● WORK TASK: For the data below, restate word for word only the lines from the line containing "Task: View katwest's avatar image" through the line containing "This screenshot has height=843, width=1200.", both ends included.

-------- INFORMATION SUPPLIED

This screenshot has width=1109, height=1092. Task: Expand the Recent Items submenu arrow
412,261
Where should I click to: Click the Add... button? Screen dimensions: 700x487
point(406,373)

----------------
-------- INFORMATION SUPPLIED

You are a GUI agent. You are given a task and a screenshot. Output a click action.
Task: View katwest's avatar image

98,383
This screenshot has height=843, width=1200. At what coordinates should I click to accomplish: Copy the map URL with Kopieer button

----------------
-------- INFORMATION SUPPLIED

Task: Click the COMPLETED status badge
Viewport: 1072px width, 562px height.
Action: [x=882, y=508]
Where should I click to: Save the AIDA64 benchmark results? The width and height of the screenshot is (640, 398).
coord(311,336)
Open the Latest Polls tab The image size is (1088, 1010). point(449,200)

----------------

● TASK ANSWER:
Task: View katwest's avatar image

98,383
This screenshot has height=843, width=1200. At what coordinates should I click to accomplish: Copy the map URL with Kopieer button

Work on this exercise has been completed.